_MATERIAL FOR THIS EXERCISE_
======

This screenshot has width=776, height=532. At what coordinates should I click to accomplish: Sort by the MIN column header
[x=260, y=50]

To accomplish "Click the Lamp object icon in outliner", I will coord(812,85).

======

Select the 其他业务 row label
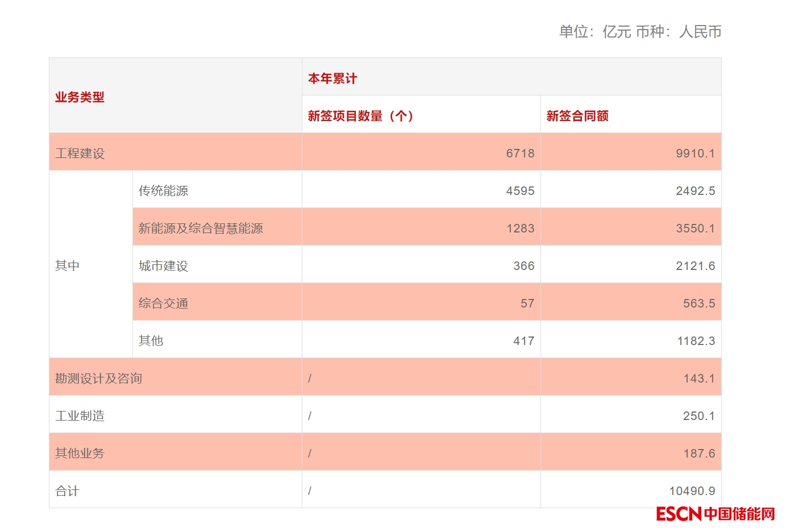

======

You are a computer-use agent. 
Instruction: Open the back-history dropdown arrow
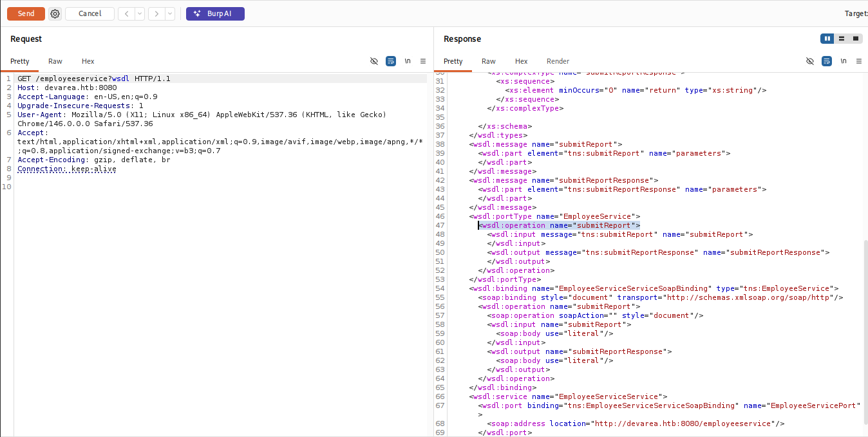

======

_WORK TO BE COMPLETED_
Could you repeat exactly the lines in the listing above from the one with "You are a computer-use agent." down to the one with "Instruction: Open the"? Include both of those lines.

_REPLY TO THE TASK_
You are a computer-use agent. 
Instruction: Open the back-history dropdown arrow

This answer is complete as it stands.